Wednesday, May 4, 2011

Dd = Dating

D is for Dating
Dating in and of itself is a foreign concept to me, possibly even a foreign language. It is like me and my attempt to learn Spanish right now; I wish it was easy and that I could better understand it and even interpret it. Yet I am still learning and hoping to understand it without trouble and let it flow into a perfect sanction of knowledge (I’m not even sure if that makes sense, but it sounds lovely). Dating is exciting to me however because in it there is adventure, mystery, and intrigue.
Coming from a Christian university... dating didn't exist. Hardly, and I don't think that the lame school dances and hanging out watching movies with boys count. What about real dating and the excitement of getting to know someone new and that they intrigued you and so you want to go out with them again, until you realize they are really awesome or not so much.
I take dating very seriously because I am not dating for the sport or fun, but I am dating to marry.
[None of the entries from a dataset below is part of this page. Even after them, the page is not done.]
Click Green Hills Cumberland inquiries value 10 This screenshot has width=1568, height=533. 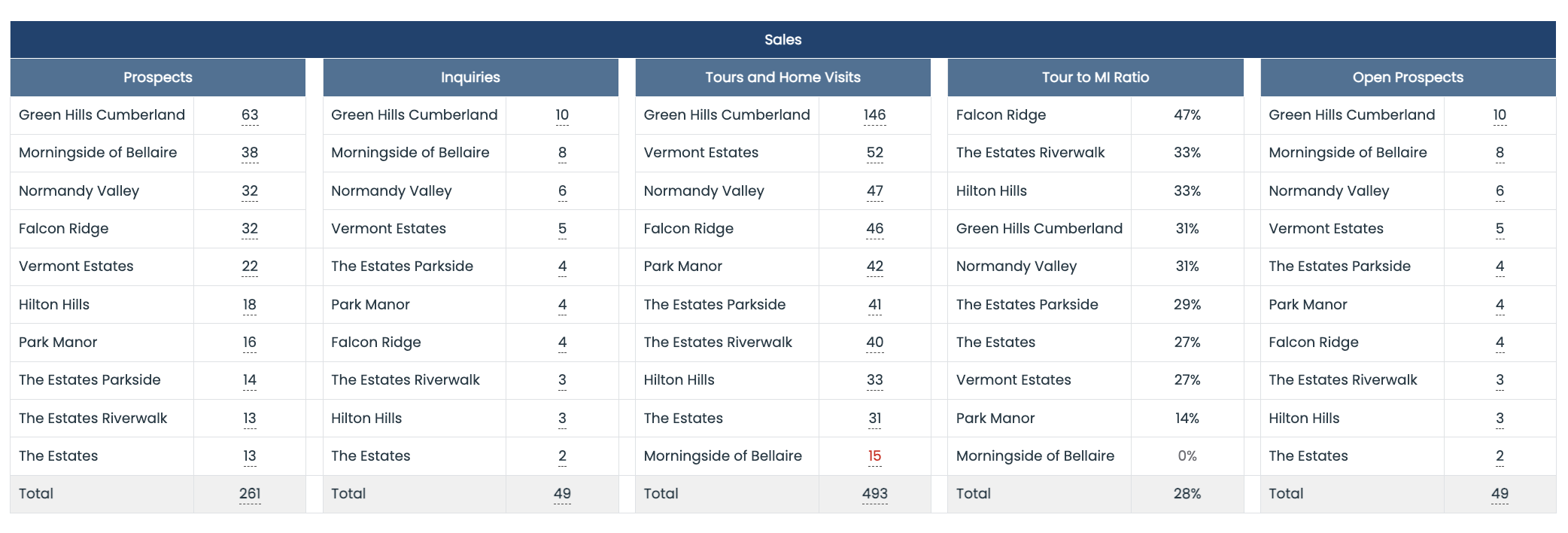[562, 115]
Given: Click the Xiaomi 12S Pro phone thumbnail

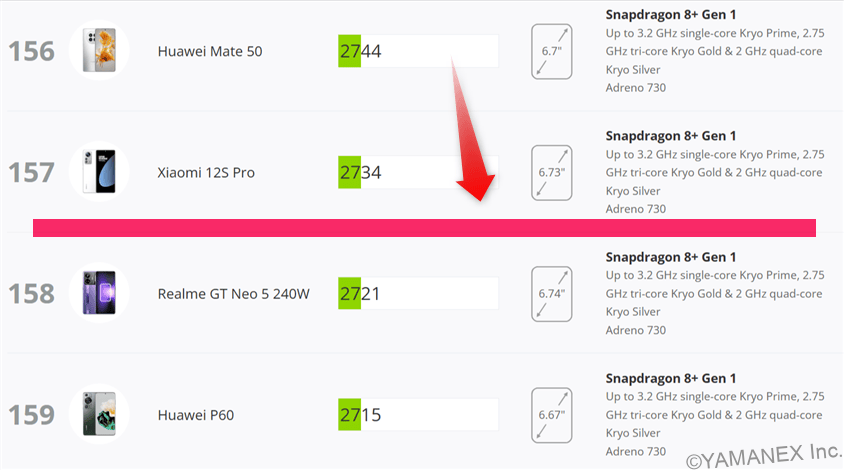Looking at the screenshot, I should (x=98, y=172).
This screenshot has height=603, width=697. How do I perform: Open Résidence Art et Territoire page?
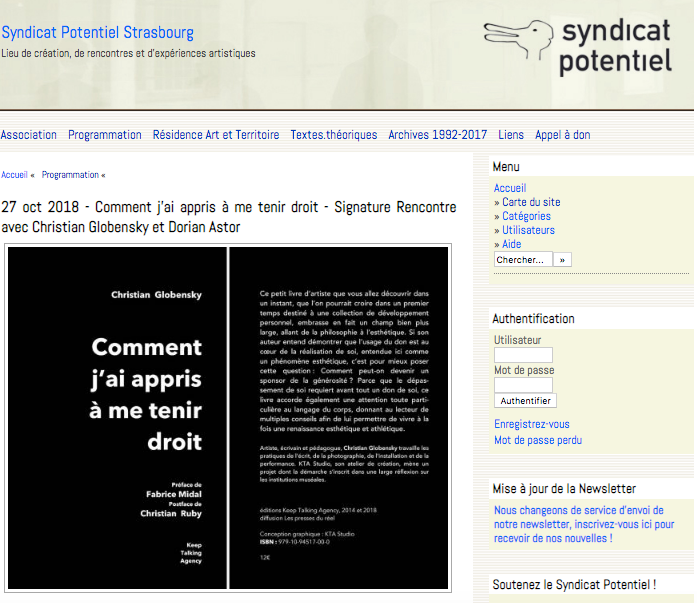216,135
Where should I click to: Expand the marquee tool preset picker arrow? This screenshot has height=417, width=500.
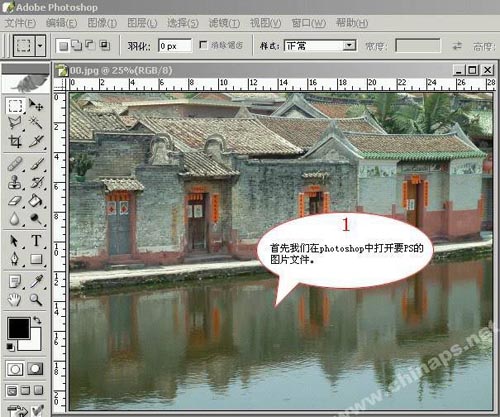coord(40,45)
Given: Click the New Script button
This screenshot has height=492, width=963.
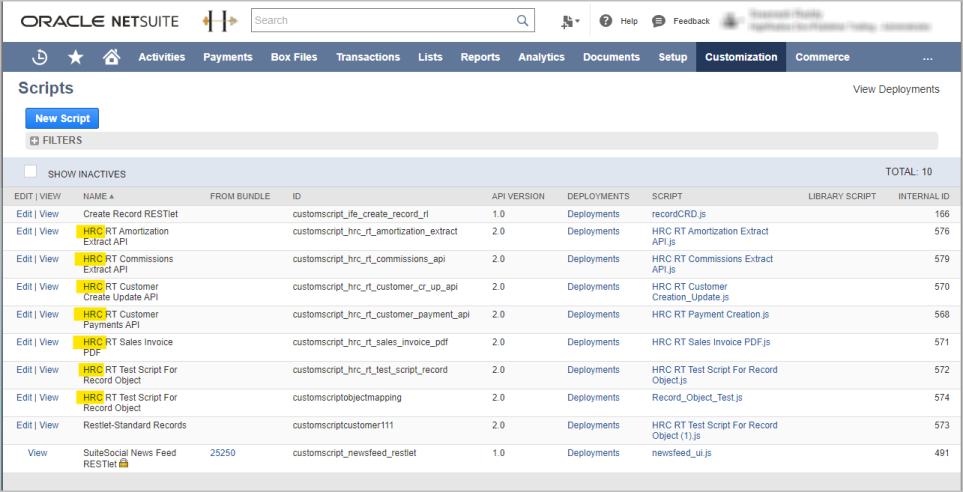Looking at the screenshot, I should (x=62, y=118).
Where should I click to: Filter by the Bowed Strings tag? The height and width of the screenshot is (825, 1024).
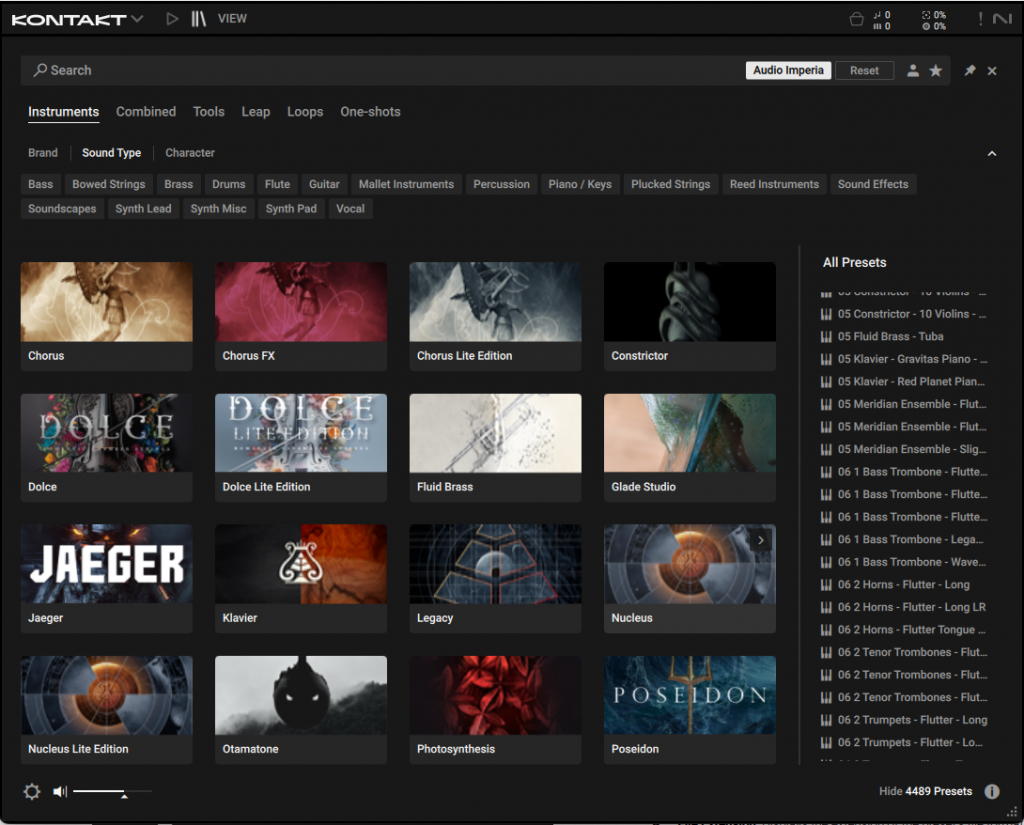click(x=109, y=184)
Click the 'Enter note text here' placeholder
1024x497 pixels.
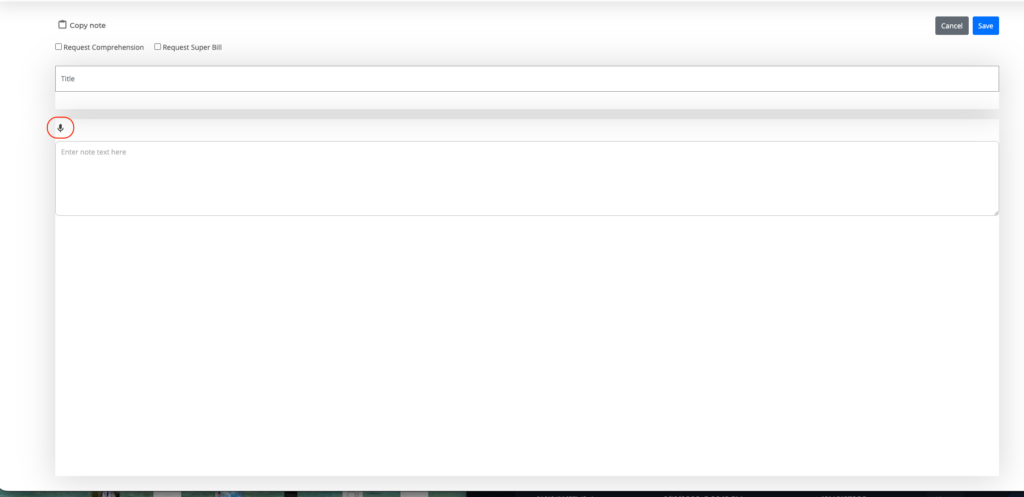pos(93,152)
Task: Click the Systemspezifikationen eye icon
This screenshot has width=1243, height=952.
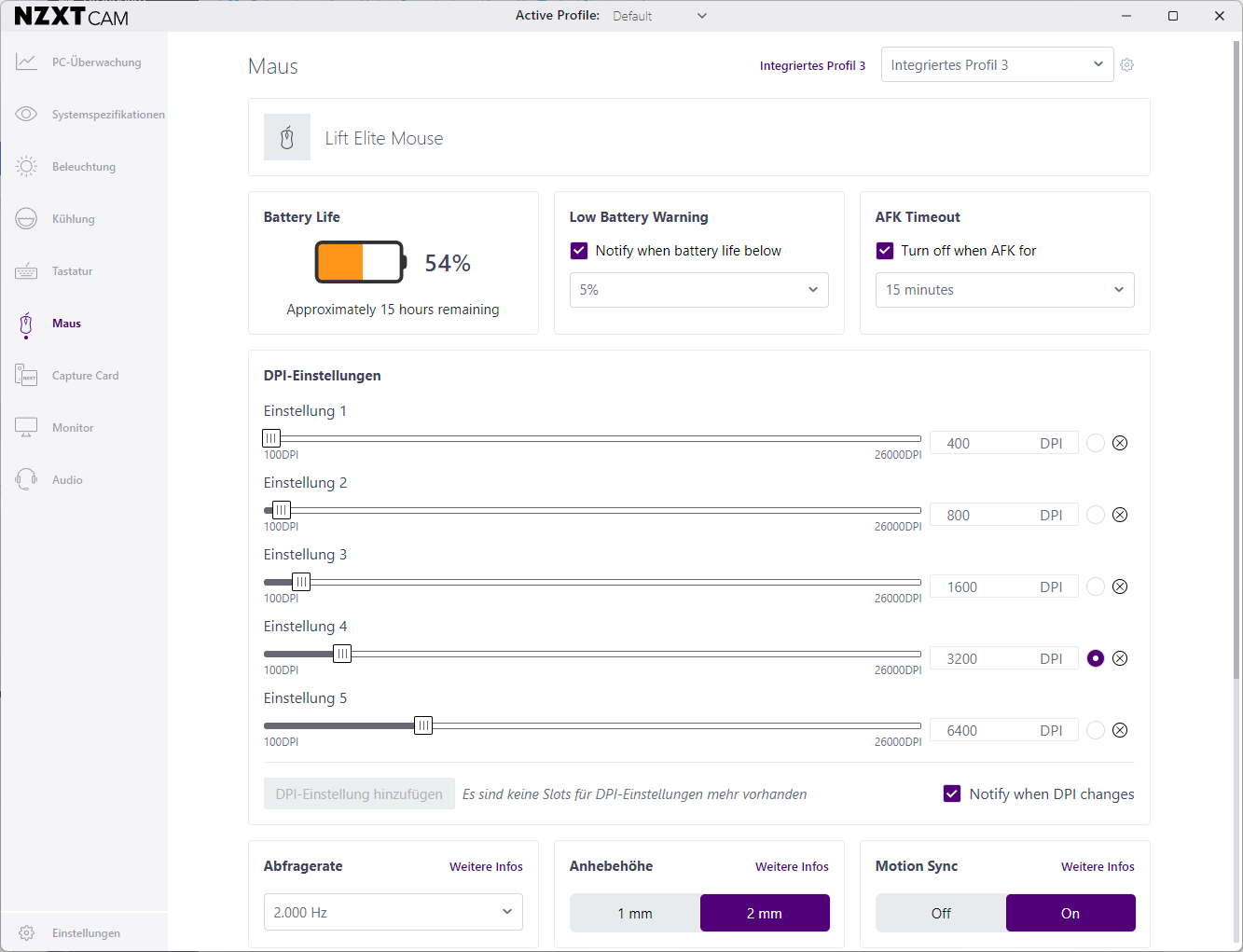Action: coord(26,115)
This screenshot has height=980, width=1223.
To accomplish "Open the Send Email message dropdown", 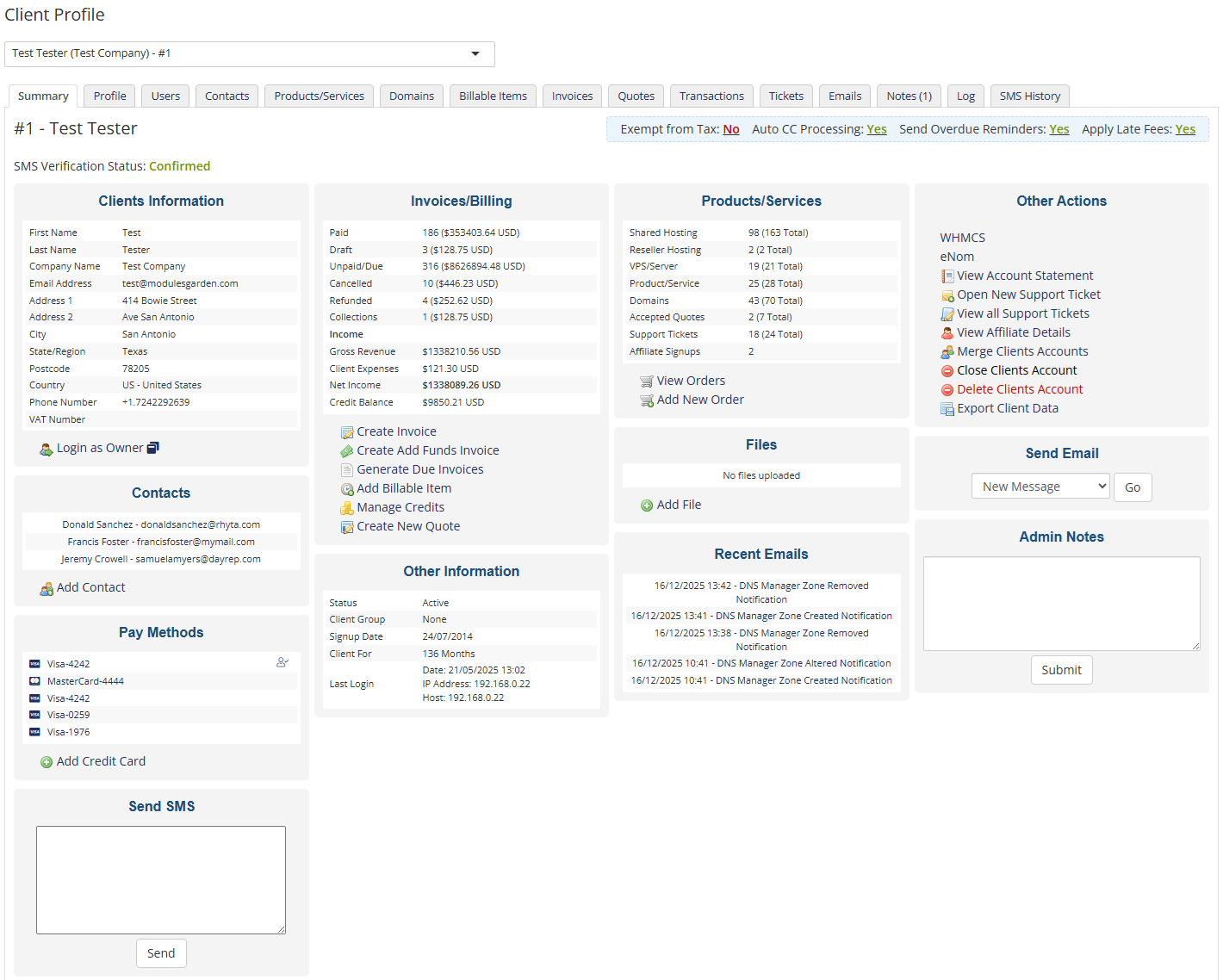I will (x=1040, y=486).
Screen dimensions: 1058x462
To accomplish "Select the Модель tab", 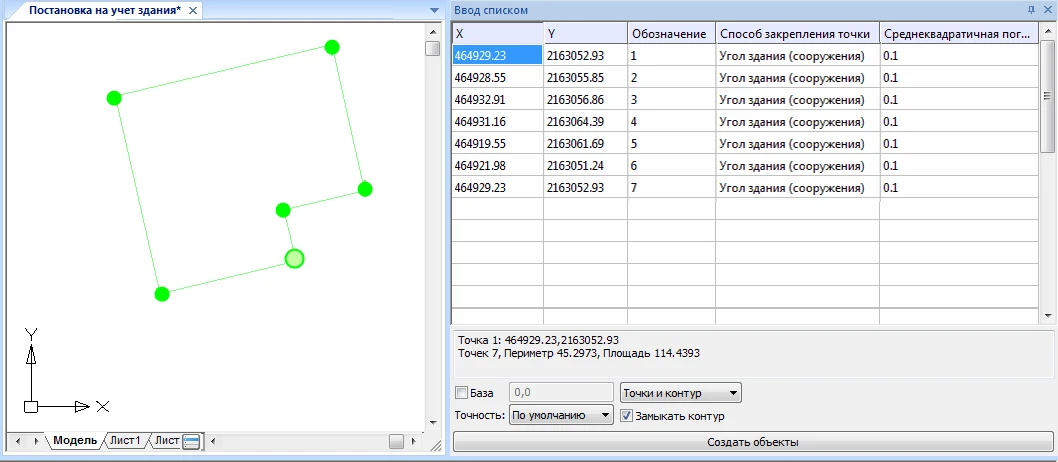I will click(x=75, y=441).
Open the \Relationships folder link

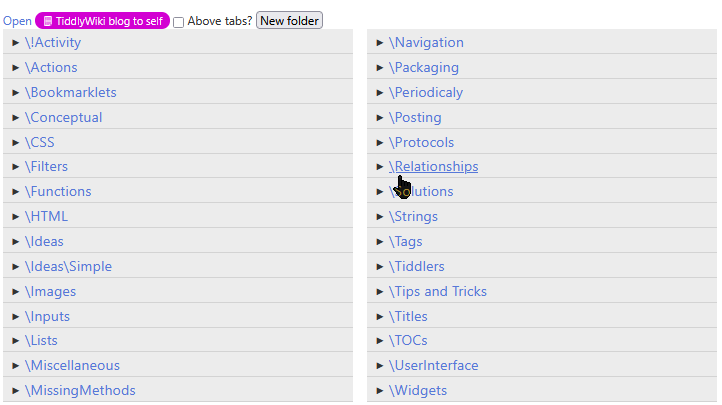pyautogui.click(x=433, y=167)
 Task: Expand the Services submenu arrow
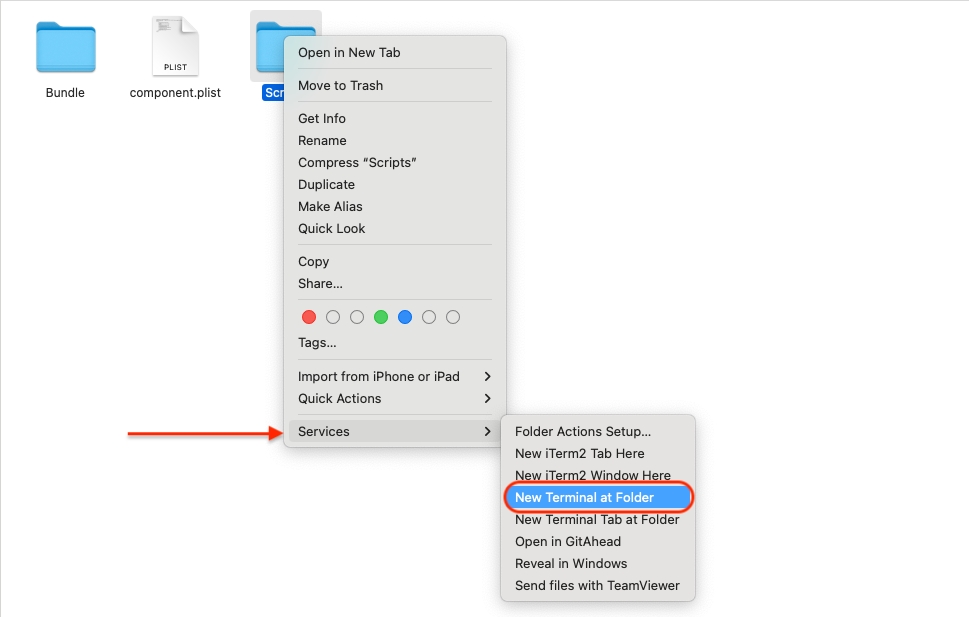coord(487,432)
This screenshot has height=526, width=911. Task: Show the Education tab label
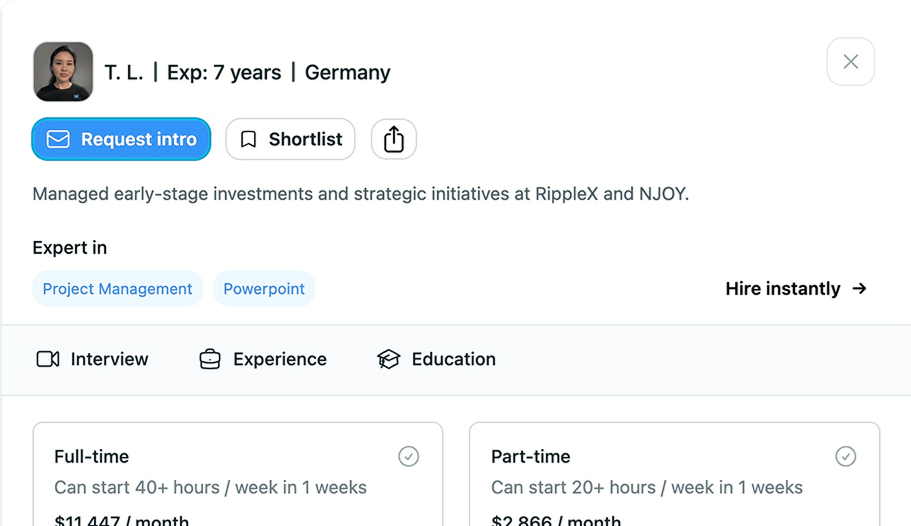(x=454, y=359)
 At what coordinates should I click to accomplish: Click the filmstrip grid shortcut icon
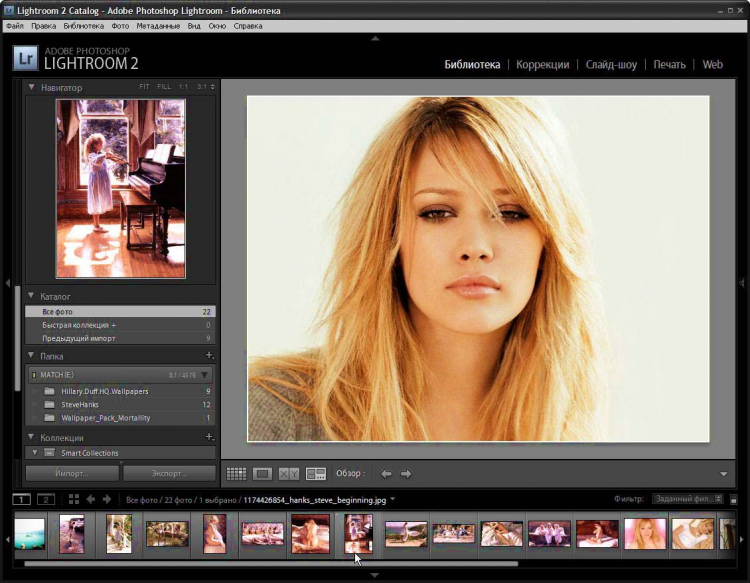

My emotions and heart are a beautiful thing and they are not to be toyed or played with, forsaken, or meant to be trampled on in hopes that someone better will come along. I am not saying that dating cannot be fun or have job and excitement in it, but I am not going into it with the idea that I am getting a good dinner. I am also not saying that I need to know if you’re my “soul mate” within the first date as well. Something Pastor Jeff said this weekend, stuck with me.. that is that a soul mate is something that is cultivated.
I feel like so many people’s relationships or marriages fail because Christ is not at the center. There is a lack of communication. I have heard so many people talk about how they have been dating for x amount of time and so marriage is the next step. But is it really, have you evaluate your sacrifices and evaluated your hopes and goals for the future? Dating the “right” person should be about the next step being in relationship and then marriage. While the wedding is great and grand and beautiful and fun; it should more of be about the desire to spend the rest of your life loving someone and it being an example of the way Christ loved the church. Don’t get me wrong, I can’t wait for my wedding and to be married but at the end of the day I want it to be about the man who is holding me hand and kissing me goodnight.
Before I depart you my fellow bloggers and readers… I recently went on what I will call a date, more of a lunch with a male friend who I think is attractive, sweet, and funny and also wouldn’t mind getting to know better…but he did what I hope other MEN would do when pursuing a lovely lady like myself. I suggested coffee and asked that he upgrade it to lunch because it’d been sometime since we last chatted or hung out, plus point. He was stuck at work and running late and I have a designated lunch period so he offered to bring me lunch to work and he texted and called before our meeting time to tell me the situation. We walked to lunch, where we proceeded to eat at a little bistro and discussed music, life, and our dreams for the future and or desires. The conversation was a little equal and we both shared and talked and threw questions at each other for equal amounts of time. It was all just the way it should be and so easy going and natural, it was great to be paid attention to for just an hour even if it may or may not have been only as friend. A good’ol hug and well wishes to finish it out.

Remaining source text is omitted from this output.